Nigeria’s Next Challenge: Bank Us Please

Monday, February 23, 2015

Like any other country, Nigeria has its problems. However, Nigeria perched now as Africa’s “Golden Child” with a GDP of $510 billion, ballooning past South Africa who has numerous economic challenges ahead.

On the continent and Africa’s two leading economies, the poor seem to be left behind. As with winning the lotto, the winning is not as exciting as really knowing what to do with the money. So it is with Nigeria. A booming economy, globally recognised businessmen who are leading investor sentiment and attracting FDI to the country, Nigeria is an ‘investors pick’ these days.. Then there is Boko Haram and the constant threat of terrorism that has reached the heart of Nigeria in the city of Abuja.

The real theme of Nigeria’s next challenge rest on the unbanked. The world’s challenge in this same category is the 2.5 billion unbanked adults, most of whom are women. These are the ones that need inclusion and access to the financial system that will expose the advantages of economic freedom and empowerment, self-actualisation. It goes without saying that technology has yet to report the success envisaged in this space of bragging rights.

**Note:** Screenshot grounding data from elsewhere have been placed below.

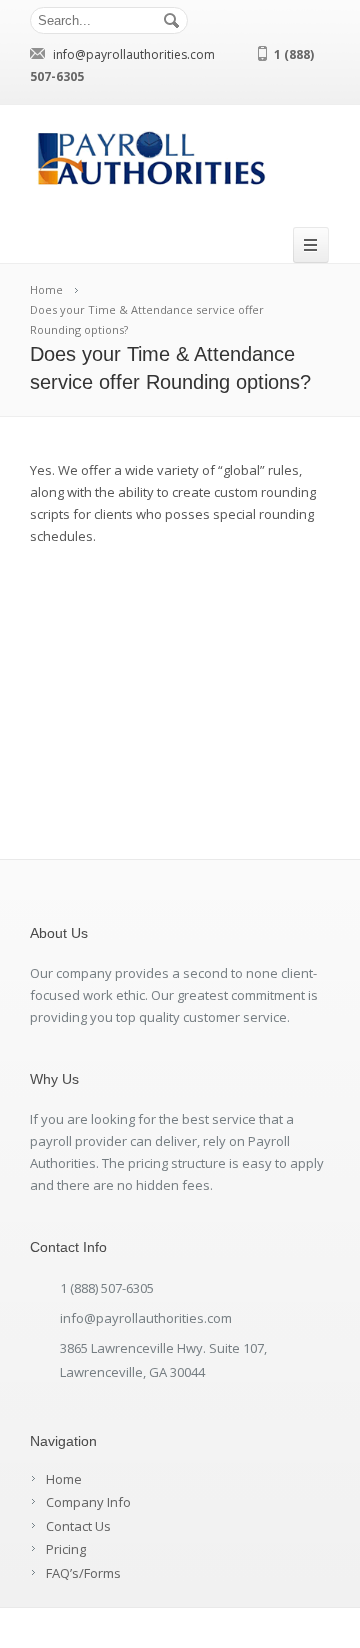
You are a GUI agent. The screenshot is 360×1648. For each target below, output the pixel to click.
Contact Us (78, 1526)
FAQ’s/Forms (83, 1573)
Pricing (66, 1549)
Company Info (88, 1502)
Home (64, 1479)
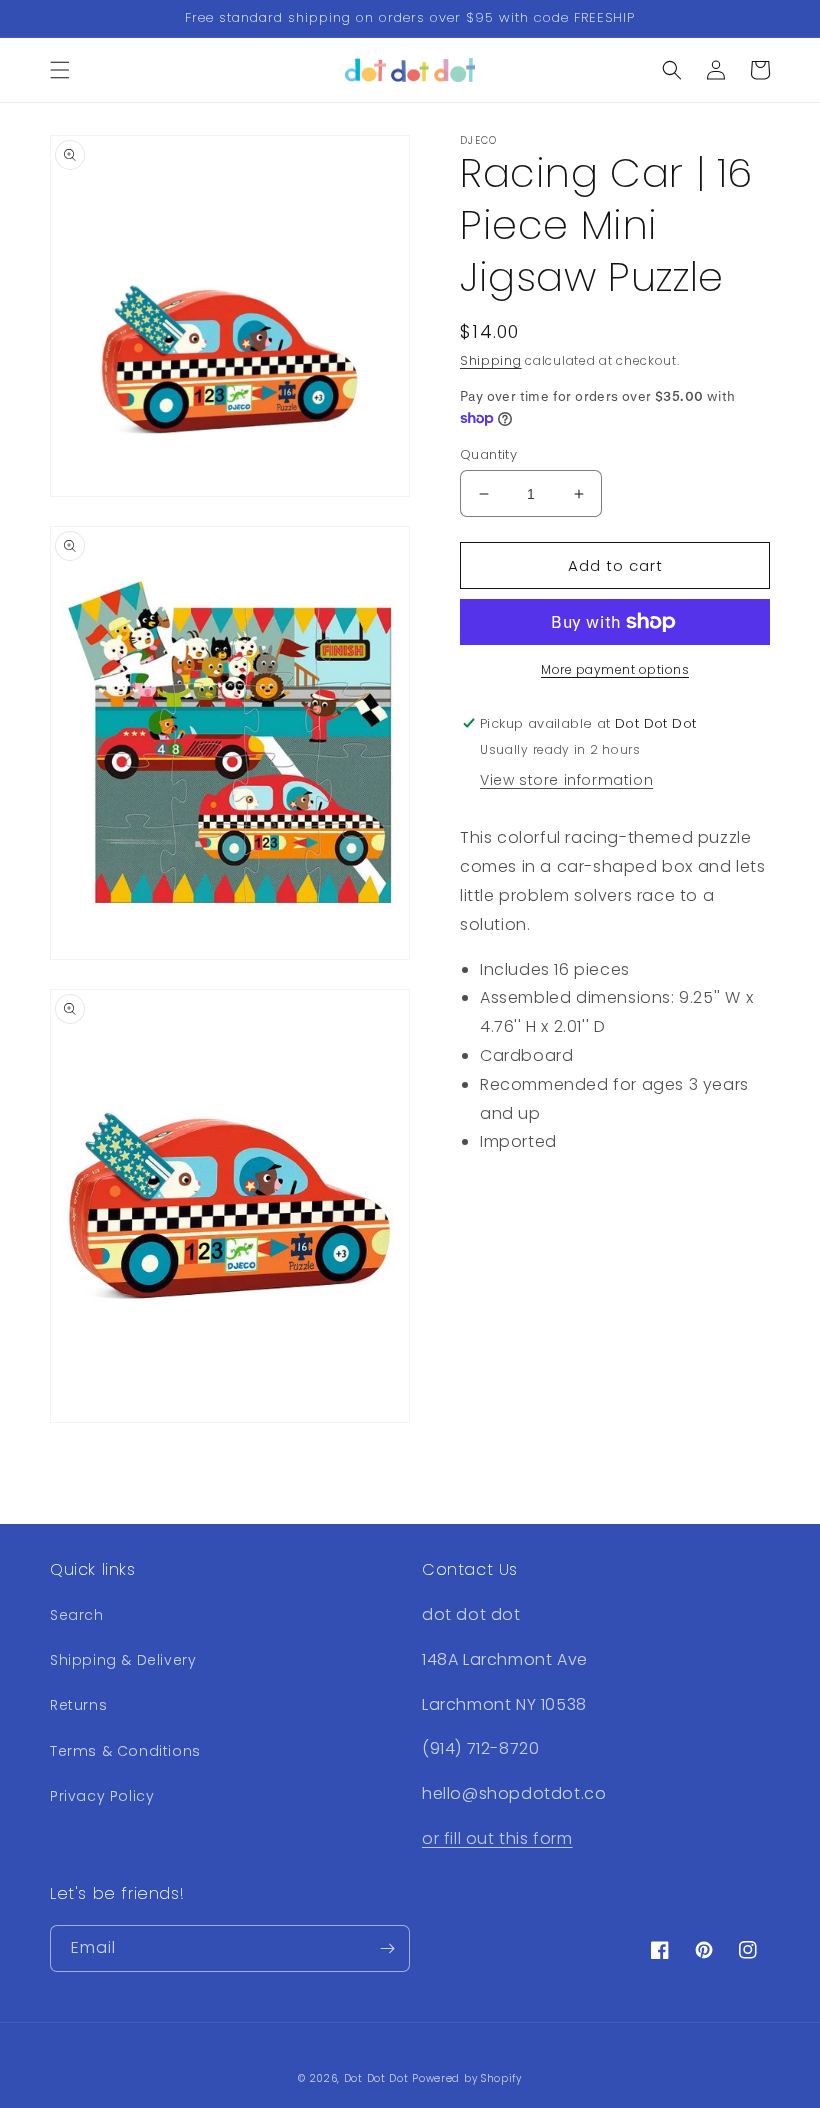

The first mobile money service was launched in Nigeria in 2011 but, so far, there has been little mobile money adoption. InterMedia Financial Inclusion Insights (FII) Tracker Survey of Nigeria, conducted in fall 2013, measured mobile money usage at a paltry 0.3 percent of the Nigerian adult population (2.6 million). The Nigeria FII Tracker Survey, and a recent study by MicroSave’s Helix Institute of Digital Finance, identified some of the likely reasons for mobile money’s limited uptake, including:

– Lack of knowledge among consumers about how to open a mobile money account.

– Low levels of trust in mobile money’s performance and safety.

– Unstable mobile networks.

– Ineffective agent training and management, leading to a lack of proper monitoring and operational support for agents.

– Lack of business incentives for MNOs to fully invest in mobile money partnerships with banks

To this extent, Nigeria’s banking system continues to face strong headwinds in two areas, revenue and the cost of business and commercial banking. It may seem as though the banking industry shrunk between 2004 and 2014 due to massive consolidation in the market, however, these mergers and acquisitions (M&A’s) actually represented approximately 60% of the organic growth for the remaining (stronger) banks. There is also the trickle-down effect from the 2008 recession that left many banks in Nigeria exposed and most of whom have closed. The market however has solid growth for “inclusion growth.”